Carnaval Nacional

20 abril, 2012

Entre el 22 de febrero y el 7 de marzo se llevó a cabo en Buenos Aires un carnaval diferente. Tradición, reconstrucción de época, orígenes, raíces. Un espectáculo para disfrutar y un Ballet para admirar.

Texto: Eileen Murphy
Fotos: Julie Bergadá 

El Ballet Folklórico Nacional presentó, en el Teatro Nacional Cervantes, su espectáculo “Noche de Carnaval”. De la mano de su nuevo director, Omar Fiordelmondo, el show fue un regalo para el público.

A las 21.00, se levantó el telón de un teatro colmado. El primer bloque comenzó con el Pericón Nacional Argentino, la danza de salón de origen europeo que se transformó en un símbolo patrio tras la Revolución de Mayo. Con música de Antonio Podestá y Oscar Cardoso Ocampo, la coreografía derivó en el Malambo, donde los hombres se lucieron con su zapateo y su danza tan tradicional.

La Transfiguración del Gaucho, una coreografía de Norma Viola y Santiago Ayala (fundadores y primeros directores del ballet), fue la pieza que dio lugar al pasaje del folklore a las formas más tangueras que siguieron en el espectáculo. Se  pudo disfrutar de un cuadro en el que se sugieren vínculos entre el malambo surero y el tango primitivo. El gaucho termina cambiando las botas de potro por zapatos de compadrito gracias a los consejos de un sastre.

Lentamente, variadas coreografías que atraparon al público se desplegaron en el escenario: Chiqué, coreografía de Mariángeles Regiardo y Leandro Bojko; Tanguera, una pieza de Mariano Mores; y La Cumparsita. El bloque se completó con once parejas en escena demostrando todo su talento mientras ejecutaban las figuras creadas por Carlos Rivarola para la milonga Taquito militar, también de Mariano Mores.

Luego de un pequeño intervalo, la función empezó a tomar un color diferente con otro solo de tango, a cargo de Sabrina Castaño y Federico Santucho. Acto seguido, el cuerpo de baile completo rindió homenaje a Osvaldo Pugliese –Tributo al Mtro.
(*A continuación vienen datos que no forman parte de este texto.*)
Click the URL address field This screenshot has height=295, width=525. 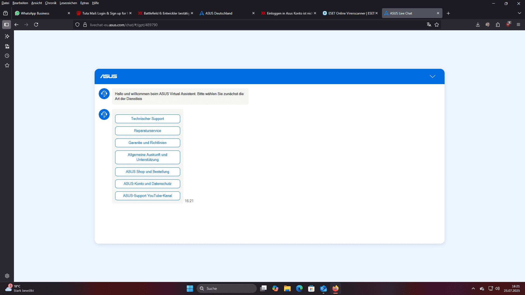pos(246,25)
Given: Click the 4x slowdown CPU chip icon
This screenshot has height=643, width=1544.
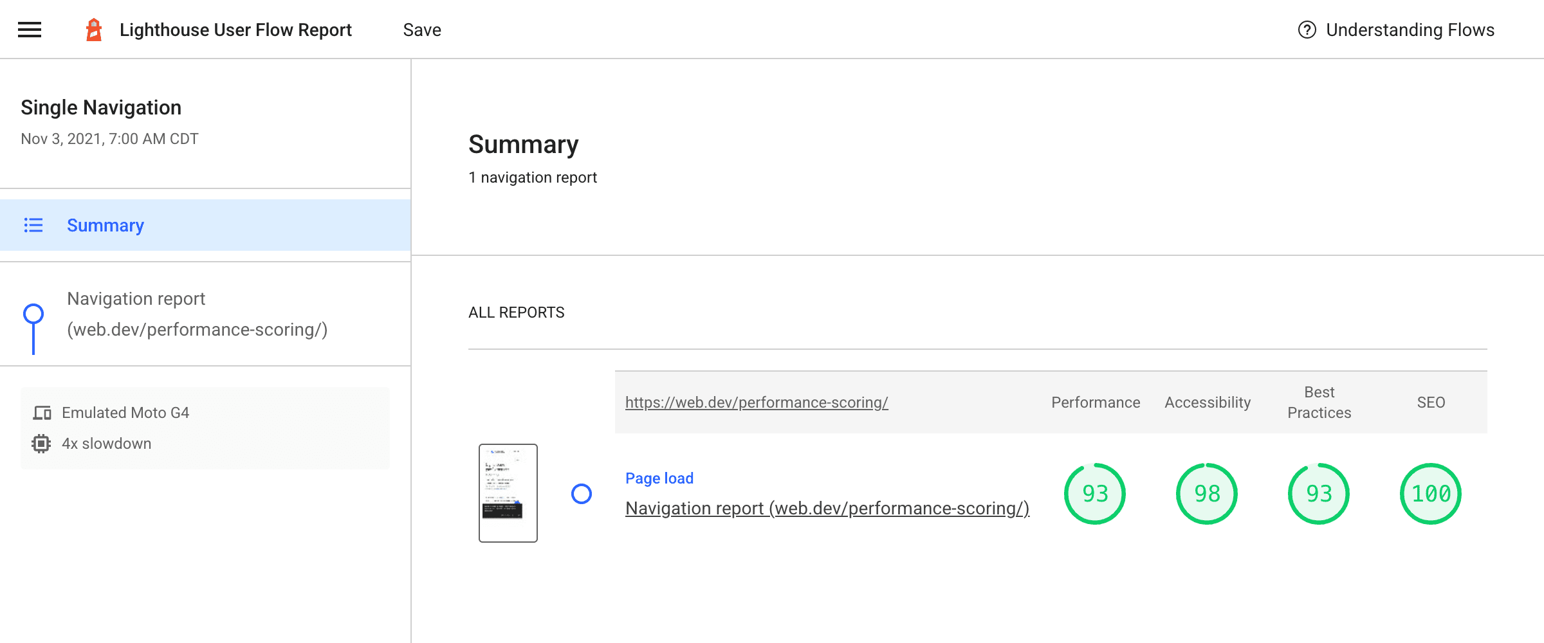Looking at the screenshot, I should coord(42,443).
Osvaldo Pugliese, coreografía de Carlos Rivarola–. Una puesta en escena que conjugó danza, grabaciones del homenajeado pianista, un poema de Lima Quintana y que, como muchas puestas del Ballet, tuvo mucho de teatral.

Un último intervalo permitió prepararse para el gran final. Se subió el telón y un escenario colorido sorprendió al público. Es que Febrero en tu risa, estreno de la noche, planteó un estilo diferente. Leonardo Cuello, a cargo de la coreografía, logró romper con los paradigmas tradicionales del tango pero sin perder su esencia. Fue el último cuadro de la noche y se lució con un escenario repleto de bailarines que no solo interactuaron entre ellos, sino que también lo hicieron con una mesa de madera, una escalera, banderines típicos de corsos y un maniquí. Un baile de carnaval combinado con nuestras tradiciones y nuestro tango despidieron una noche diferente.